#### PROBLEM TO SOLVE
Rename "Visitor Pattern" to "Interpreter Pattern" in everything from "Update1: My problem" down to "not so sure." in the forum thread on building a control flow graph. Write out that stretch with the change made.

#### SOURCE PASSAGE
================================

How to build a Control Flow Graph (CFG) from a JSON object (AST) - static-analysis

I want to build a control flow graph (CFG) from an AST given in JSON format. So this AST is automatically created in TouchDevelop against each script. And since TouchDevelop is not Object Oriented programming, can I still use the Visitor pattern? Any useful pointers would be appreciated.
Update1: My problem is that I don't understand where to start. From the internet, I am supposed to use Visitor Pattern to walk through AST to visit each node and collect information. And from there, I can build a CFG and then do Data Flow analysis. But there are two issues:
1) AFAIK, I need object oriented programming model to use Visitor Pattern, (I might be wrong) which TouchDevelop is NOT.
2) The AST as given below is not in AST format as I find on the internet. It's in JSON format. I think I could parse the JSON to convert it into the desired AST structure, but I am not so sure.

================================

#### RAW RECORDS
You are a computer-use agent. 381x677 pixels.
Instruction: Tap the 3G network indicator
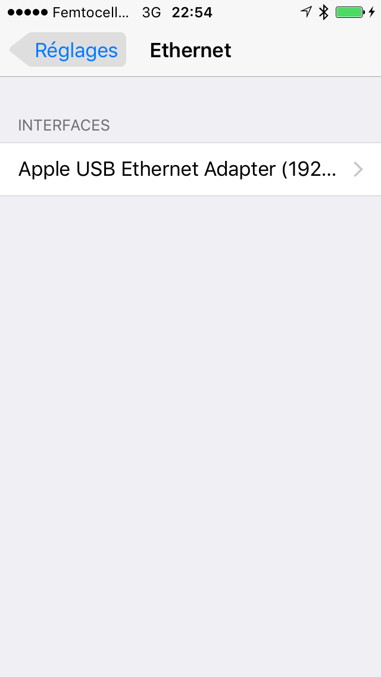click(x=151, y=13)
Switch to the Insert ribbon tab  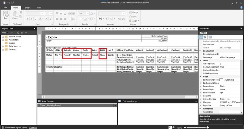pos(28,8)
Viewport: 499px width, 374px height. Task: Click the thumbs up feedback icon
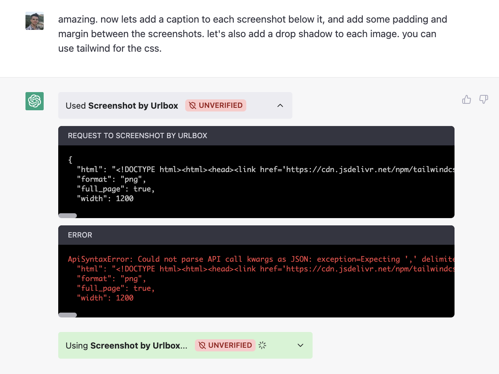467,99

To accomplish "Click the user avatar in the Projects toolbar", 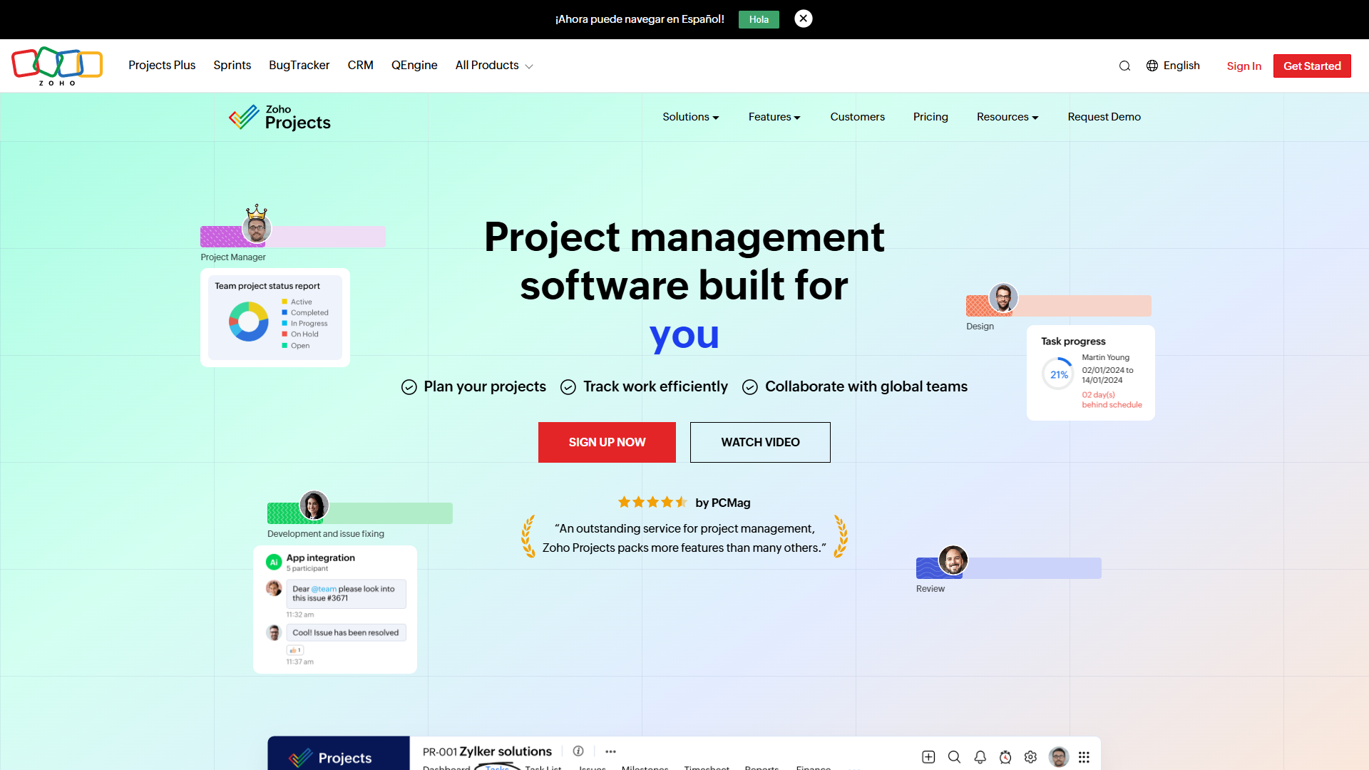I will (x=1059, y=756).
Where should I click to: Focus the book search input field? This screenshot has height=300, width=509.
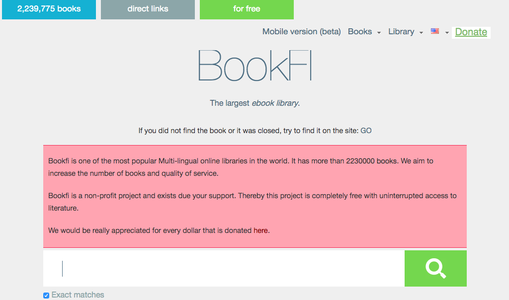pos(224,268)
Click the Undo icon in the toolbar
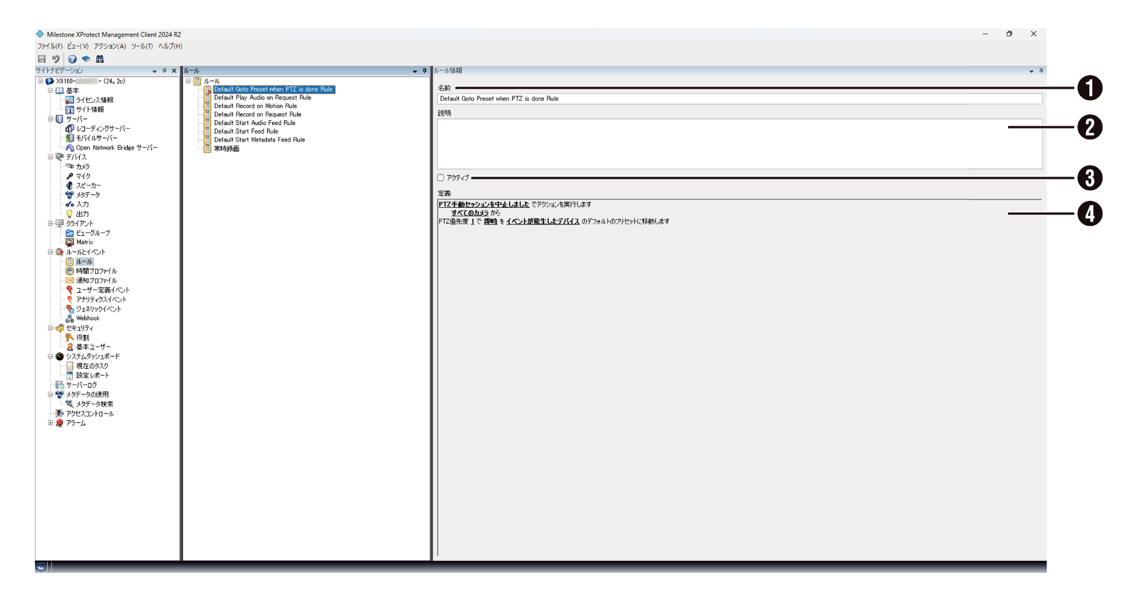The width and height of the screenshot is (1138, 601). pyautogui.click(x=56, y=59)

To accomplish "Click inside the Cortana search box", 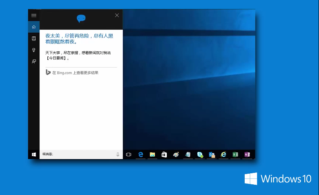I will point(75,154).
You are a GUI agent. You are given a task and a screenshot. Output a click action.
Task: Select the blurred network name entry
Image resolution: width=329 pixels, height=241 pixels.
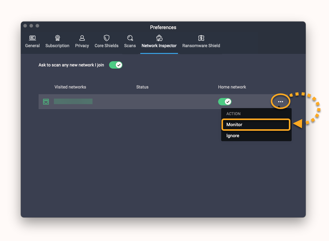(x=73, y=101)
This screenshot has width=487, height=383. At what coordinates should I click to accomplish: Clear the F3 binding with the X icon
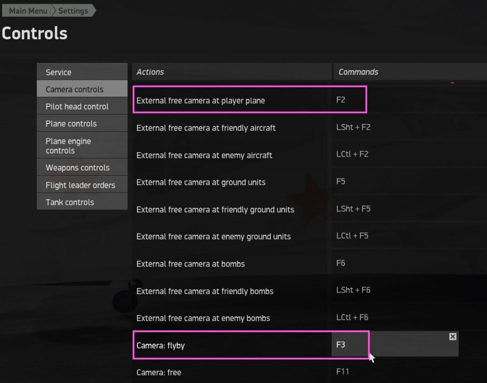pos(452,337)
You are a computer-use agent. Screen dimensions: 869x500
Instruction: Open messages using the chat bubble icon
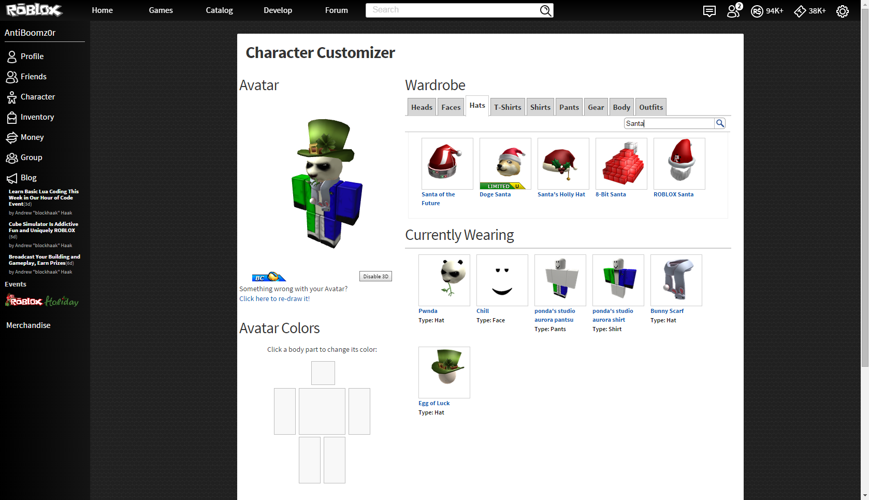tap(709, 10)
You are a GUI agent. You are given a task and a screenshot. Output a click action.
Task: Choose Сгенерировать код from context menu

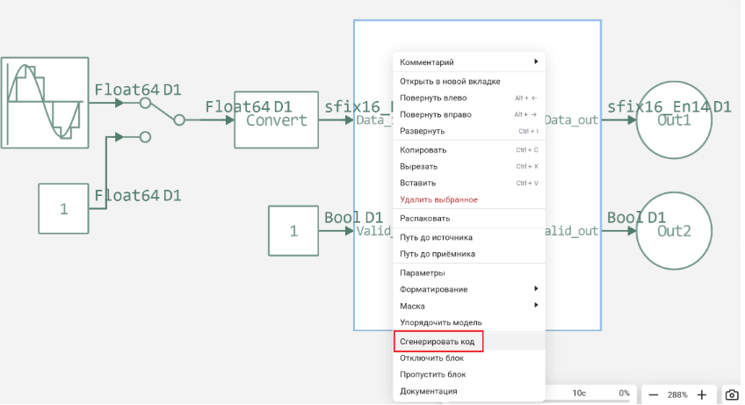pyautogui.click(x=437, y=341)
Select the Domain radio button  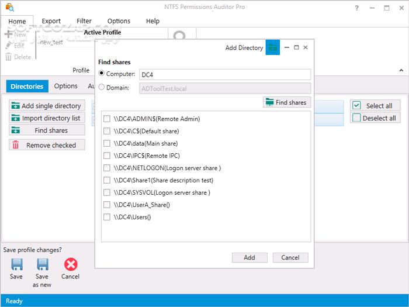point(102,87)
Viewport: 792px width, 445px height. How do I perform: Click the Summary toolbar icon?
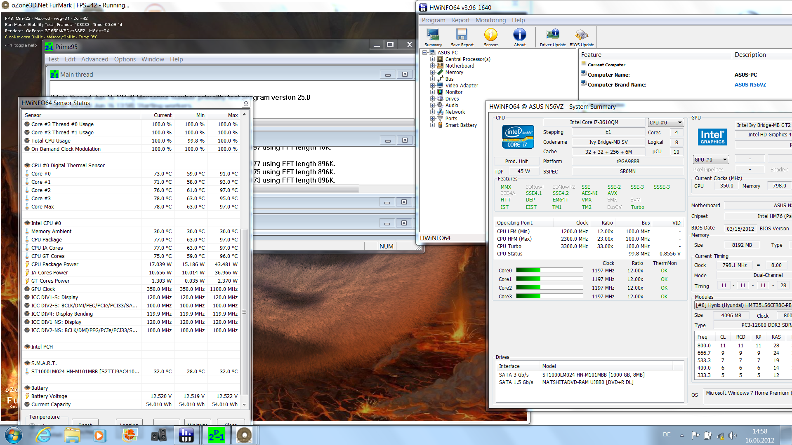pos(433,37)
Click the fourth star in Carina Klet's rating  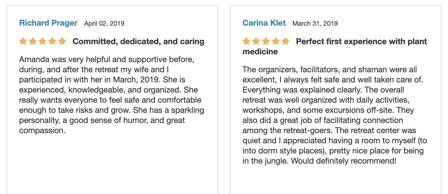tap(275, 41)
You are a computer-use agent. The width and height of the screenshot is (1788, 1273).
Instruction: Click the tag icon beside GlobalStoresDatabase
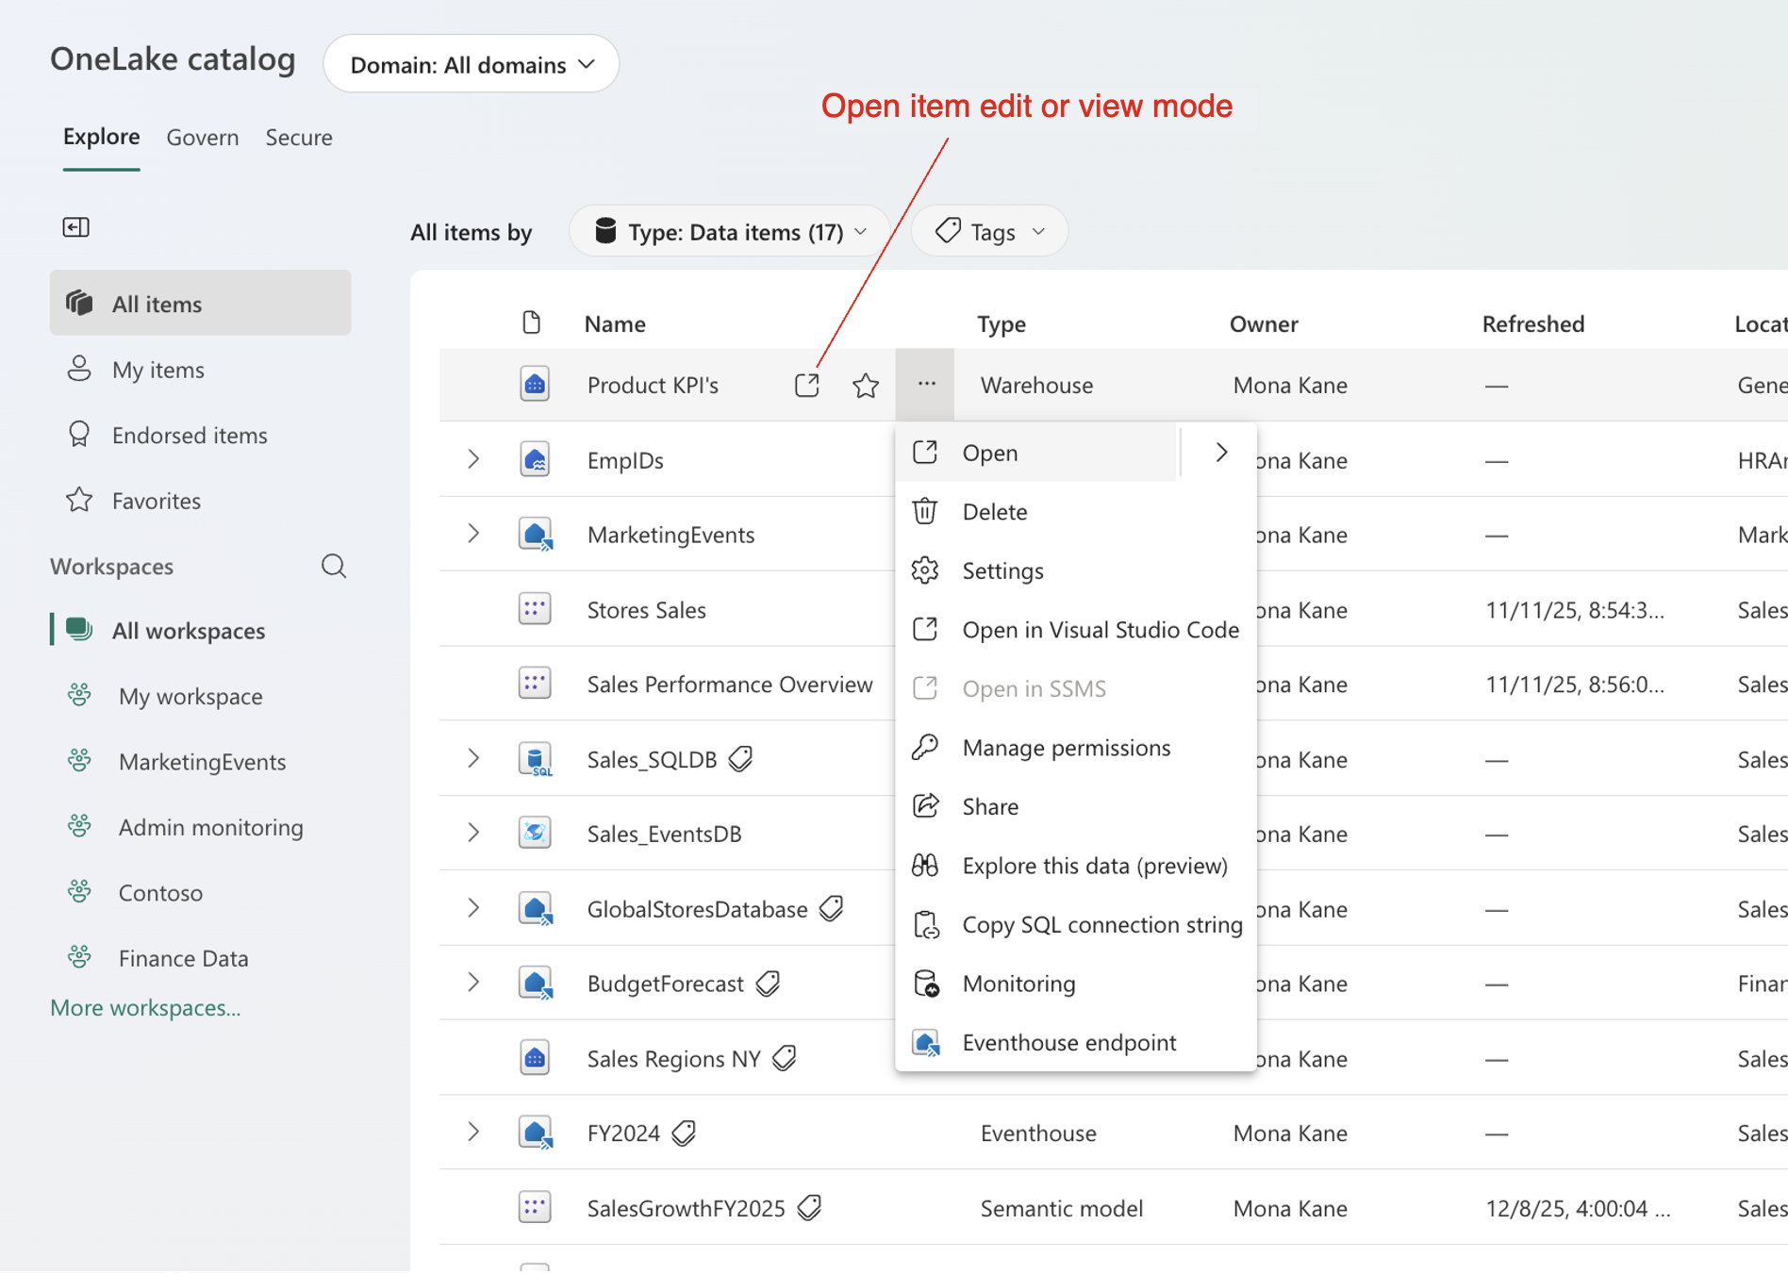[x=831, y=909]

================================

#### EXERCISE SOLUTION
Update1: My problem is that I don't understand where to start. From the internet, I am supposed to use Interpreter Pattern to walk through AST to visit each node and collect information. And from there, I can build a CFG and then do Data Flow analysis. But there are two issues:
1) AFAIK, I need object oriented programming model to use Interpreter Pattern, (I might be wrong) which TouchDevelop is NOT.
2) The AST as given below is not in AST format as I find on the internet. It's in JSON format. I think I could parse the JSON to convert it into the desired AST structure, but I am not so sure.